▸ **Instructions for the task**
Your answer is to be every line of the material that includes the string "Click".

▸ **Records shown**
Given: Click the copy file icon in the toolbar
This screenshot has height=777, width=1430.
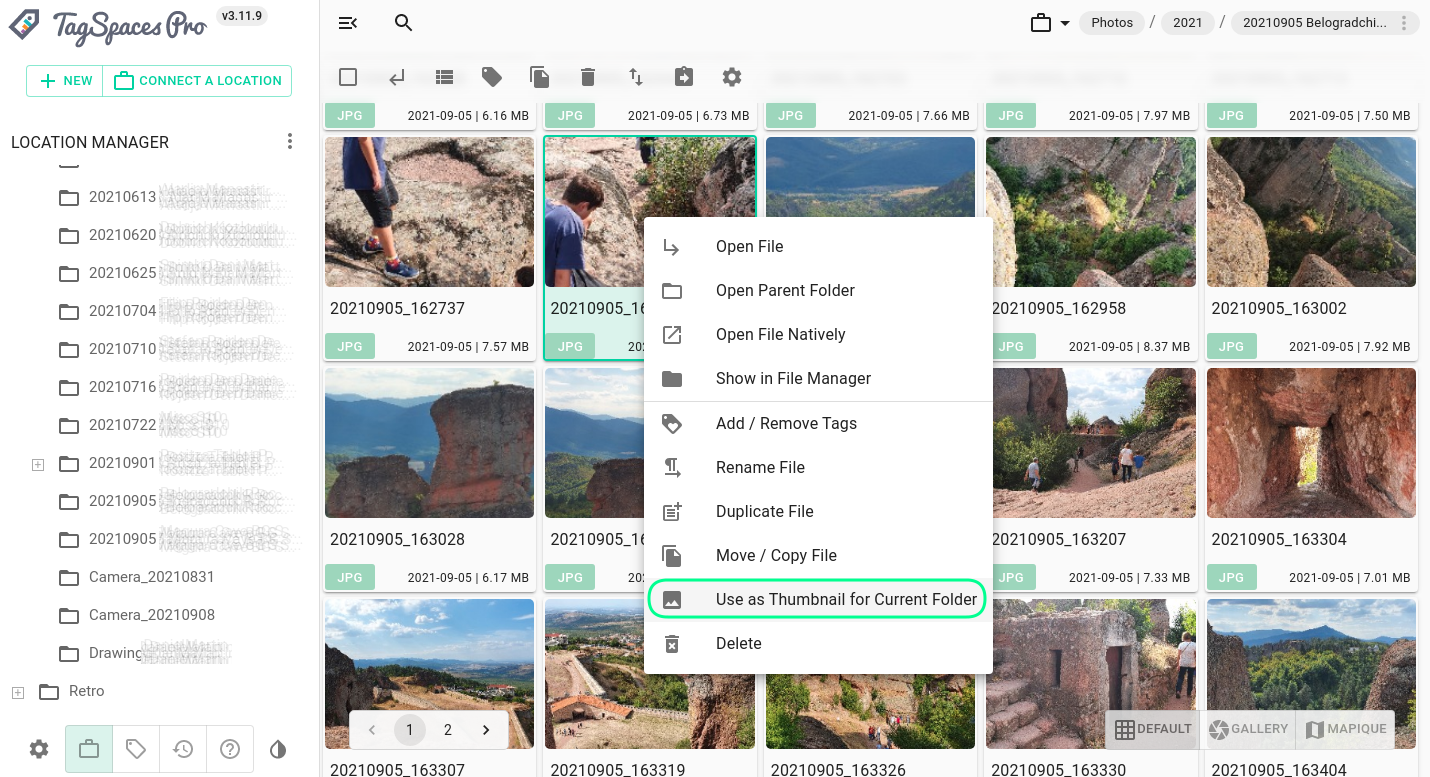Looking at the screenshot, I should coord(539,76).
* * *
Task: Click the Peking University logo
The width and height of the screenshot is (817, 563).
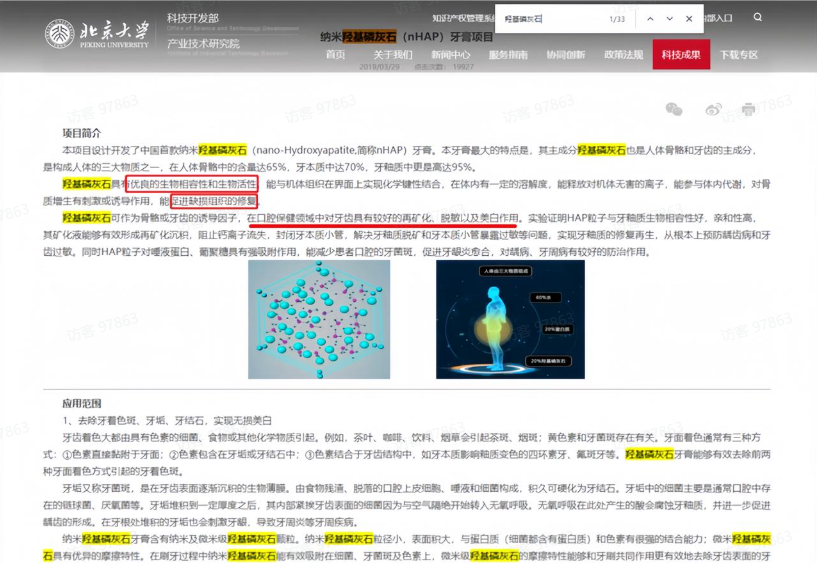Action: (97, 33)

▸ **Solution to this task**
Given: Click the copy file icon in the toolbar
Task: Click the Peking University logo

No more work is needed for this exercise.